TEXT PASSAGE

Today I did the first of two twelve-hour clinical rotations at Mat-Su Regional Hospital. It was dark when Pete dropped me off at 7 a.m., at the Emergency Department door, and dark at 7 p.m. when he picked me up.

On the drive home I told him about my experiences, not in a this happened, then this happened, then this happened fashion, but rather in an illogical, disjointed fashion, a fashion typical of someone who saw a great deal but had yet no time to summarize and elaborate upon the supposed good bits.

The best I can do is go back and provide a brief subjective account. Later, bits and pieces of this day will become anecdotal. Memory is subjective; we shape it and it shapes us.

So, here’s what happened, sort of. The day began with my being asked by the nurse I’d been assigned to do a medical history on a 17 year old male who was having abdominal pain. My first thought was, you want me to do what? My second thought was, okay, I can do this. So after I introduced myself to the patient and his mother, I did a medical assessment, focusing on the incident and his medical history. The questions came easily to me, as did additional questions.

RECORDS
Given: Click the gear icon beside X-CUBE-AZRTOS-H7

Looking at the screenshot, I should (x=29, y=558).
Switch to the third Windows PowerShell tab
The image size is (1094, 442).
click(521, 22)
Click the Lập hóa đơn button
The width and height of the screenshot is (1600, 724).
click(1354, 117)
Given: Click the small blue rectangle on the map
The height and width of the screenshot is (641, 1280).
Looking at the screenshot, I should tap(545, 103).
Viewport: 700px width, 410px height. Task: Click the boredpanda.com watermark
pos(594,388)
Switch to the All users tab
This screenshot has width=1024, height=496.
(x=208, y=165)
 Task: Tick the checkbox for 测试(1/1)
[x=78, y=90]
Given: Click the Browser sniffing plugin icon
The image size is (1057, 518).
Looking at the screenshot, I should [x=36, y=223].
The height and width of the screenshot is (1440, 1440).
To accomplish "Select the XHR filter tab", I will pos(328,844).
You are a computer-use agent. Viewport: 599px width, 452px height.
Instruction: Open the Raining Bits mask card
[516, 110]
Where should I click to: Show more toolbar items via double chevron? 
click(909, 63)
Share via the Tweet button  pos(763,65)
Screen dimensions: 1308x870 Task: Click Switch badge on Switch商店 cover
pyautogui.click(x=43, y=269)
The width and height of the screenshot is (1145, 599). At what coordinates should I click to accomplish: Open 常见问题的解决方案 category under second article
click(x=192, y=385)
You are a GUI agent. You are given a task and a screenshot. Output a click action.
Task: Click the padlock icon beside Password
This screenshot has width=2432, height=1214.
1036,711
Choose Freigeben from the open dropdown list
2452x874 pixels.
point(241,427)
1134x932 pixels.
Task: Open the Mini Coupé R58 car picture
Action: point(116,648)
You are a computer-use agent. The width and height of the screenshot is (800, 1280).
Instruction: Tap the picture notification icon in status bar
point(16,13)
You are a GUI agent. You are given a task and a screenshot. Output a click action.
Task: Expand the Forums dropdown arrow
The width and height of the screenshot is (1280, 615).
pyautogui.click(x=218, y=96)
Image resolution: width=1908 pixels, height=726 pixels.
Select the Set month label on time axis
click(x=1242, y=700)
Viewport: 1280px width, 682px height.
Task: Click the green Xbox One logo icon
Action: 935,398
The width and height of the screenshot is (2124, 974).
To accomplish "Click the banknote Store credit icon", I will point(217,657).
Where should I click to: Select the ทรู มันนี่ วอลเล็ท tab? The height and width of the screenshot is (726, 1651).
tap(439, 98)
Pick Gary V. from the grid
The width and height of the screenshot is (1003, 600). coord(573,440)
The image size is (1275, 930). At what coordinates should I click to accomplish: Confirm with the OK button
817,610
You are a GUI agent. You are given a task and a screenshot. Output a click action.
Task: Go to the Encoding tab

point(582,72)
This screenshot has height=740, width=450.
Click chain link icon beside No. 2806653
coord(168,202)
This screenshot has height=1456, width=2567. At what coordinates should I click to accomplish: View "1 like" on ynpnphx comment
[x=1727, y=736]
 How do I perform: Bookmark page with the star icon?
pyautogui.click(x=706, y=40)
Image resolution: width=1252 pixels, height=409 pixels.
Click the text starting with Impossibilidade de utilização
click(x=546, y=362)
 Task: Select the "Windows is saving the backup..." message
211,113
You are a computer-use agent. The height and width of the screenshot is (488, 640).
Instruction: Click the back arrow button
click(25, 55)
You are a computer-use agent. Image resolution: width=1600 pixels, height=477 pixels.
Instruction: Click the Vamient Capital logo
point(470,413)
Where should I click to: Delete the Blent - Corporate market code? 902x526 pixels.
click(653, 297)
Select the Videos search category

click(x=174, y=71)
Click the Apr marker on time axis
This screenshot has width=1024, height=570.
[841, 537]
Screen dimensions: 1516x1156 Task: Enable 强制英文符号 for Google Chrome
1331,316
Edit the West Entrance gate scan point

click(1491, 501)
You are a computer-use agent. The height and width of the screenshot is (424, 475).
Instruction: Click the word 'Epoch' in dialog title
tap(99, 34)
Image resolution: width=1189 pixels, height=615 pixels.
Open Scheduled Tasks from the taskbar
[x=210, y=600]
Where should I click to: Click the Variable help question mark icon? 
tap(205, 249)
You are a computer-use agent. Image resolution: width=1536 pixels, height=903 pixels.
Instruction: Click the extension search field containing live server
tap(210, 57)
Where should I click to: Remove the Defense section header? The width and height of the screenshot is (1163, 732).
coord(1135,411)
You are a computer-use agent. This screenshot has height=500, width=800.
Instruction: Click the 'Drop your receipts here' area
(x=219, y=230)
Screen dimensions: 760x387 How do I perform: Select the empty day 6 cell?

WHAT NEEDS TO BE DONE
Transcribe the stretch of the hospital rotation account that opens with the words "The best I can" and closes with "it shapes us.", copying it character for character.

RESULT OF THE TASK
The best I can do is go back and provide a brief subjective account. Later, bits and pieces of this day will become anecdotal. Memory is subjective; we shape it and it shapes us.